Task item = Reproduce only what lies between the first line of the material below and the line containing "Your Account (914, 2242)", with both of those lines included and every line kept exact.

Available records =
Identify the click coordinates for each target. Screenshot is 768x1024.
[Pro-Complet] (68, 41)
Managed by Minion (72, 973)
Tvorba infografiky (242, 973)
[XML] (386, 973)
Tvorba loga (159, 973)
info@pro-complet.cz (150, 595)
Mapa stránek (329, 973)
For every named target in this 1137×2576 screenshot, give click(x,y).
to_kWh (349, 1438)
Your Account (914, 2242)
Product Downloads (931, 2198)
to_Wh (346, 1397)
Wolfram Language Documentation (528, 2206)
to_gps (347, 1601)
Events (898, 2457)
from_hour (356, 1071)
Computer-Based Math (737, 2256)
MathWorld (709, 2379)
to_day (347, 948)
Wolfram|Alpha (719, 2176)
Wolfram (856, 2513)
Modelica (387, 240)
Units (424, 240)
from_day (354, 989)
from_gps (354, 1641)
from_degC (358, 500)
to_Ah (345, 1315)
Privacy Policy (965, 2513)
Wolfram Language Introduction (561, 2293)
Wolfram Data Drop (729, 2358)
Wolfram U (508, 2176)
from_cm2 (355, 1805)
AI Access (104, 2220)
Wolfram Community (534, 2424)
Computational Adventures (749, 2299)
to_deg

Answer below =
Identify the click coordinates for each target. Screenshot is 768x1024.
[Pro-Complet] (68, 41)
Managed by Minion (72, 973)
Tvorba infografiky (242, 973)
[XML] (386, 973)
Tvorba loga (159, 973)
info@pro-complet.cz (150, 595)
Mapa stránek (329, 973)
For every named target in this 1137×2576 screenshot, give click(x,y).
to_kWh (349, 1438)
Your Account (914, 2242)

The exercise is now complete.